Not sure if there’s another way to go about this, but I noticed that whenever I add new tables, all of the roles default to having permissions to read/update/delete everything on that table.
I am not sure what’s the best way to go about this, but two possible ideas are:
- Add an option to specify what the permissions of each role defaults to for new tables (in the app services tab when clicking on a role and looking at permissions)
- Add a way to specify which roles have permissions to read/update/delete that table when creating it (in the data tab when creating a new table)
I personally prefer the second option, but would love to get some thoughts on this.
What problem might it solve?
Currently, if I create a table but only want some roles to have access to it, I have to remember to manually edit permissions of those roles to remove access. This could easily create security vulnerabilities/inconsistencies, so it would be great to solve this in a way that doesn’t solely rely on memory.
I disagree with this.
I would much rather do all the dev-work without blockers.

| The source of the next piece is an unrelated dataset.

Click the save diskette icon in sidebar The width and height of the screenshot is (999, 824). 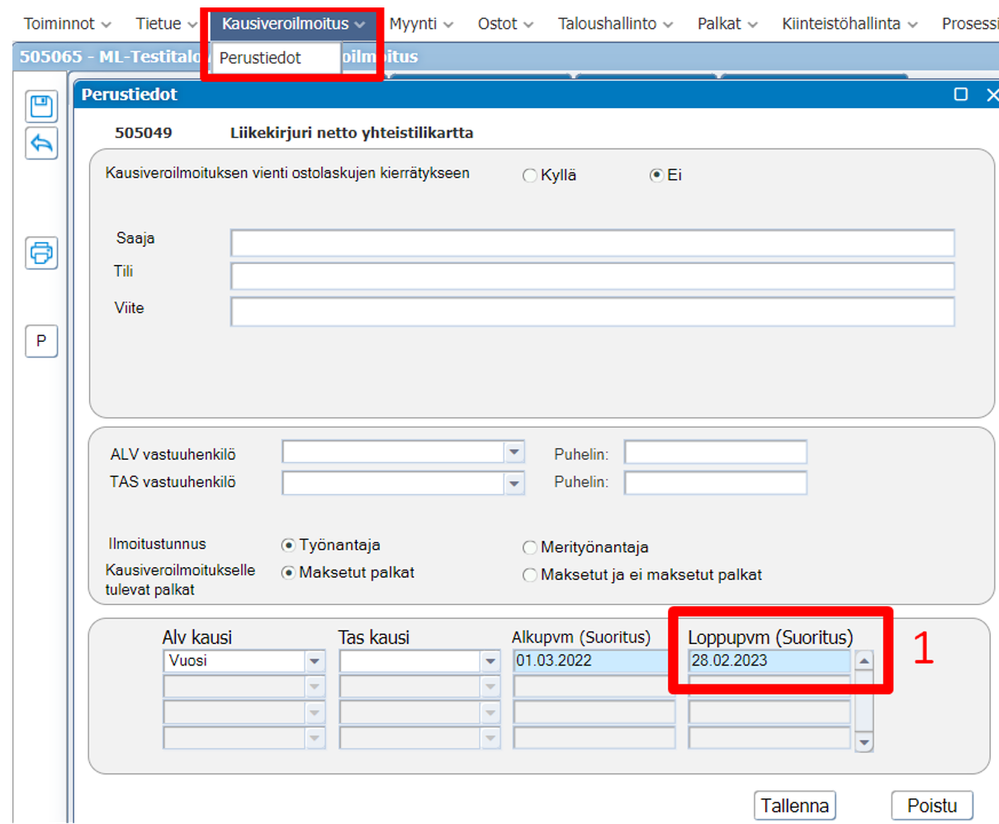click(41, 106)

Add data to it whether it be import or through triggers / tasks and test out if everything works clientSide.
THEN when everything is working. Set up permissions / Roles
When creating a new Table you are usually creating a new Feature. As a developer I don’t want to worry about whether my feature doesn’t work because of Permissions when just starting development of it.
And the 8Base UI and UX is superb! It’s super easy to set up roles and set permissions. It’s not a hassle whatsoever.
I would much prefer it to stay as is.
@MarkLyck how have you made sure you and other developers remember to go back and edit permissions of those tables before shipping the feature? That’s the main thing I struggle with – I just realized all users in my app had permissions to see data from the past couple tables I added, but they shouldn’t have. This can easily create privacy issues. This could’ve been caught with more testing, but it would also be great if the UX of 8base helped reduce the likelihood of this happening.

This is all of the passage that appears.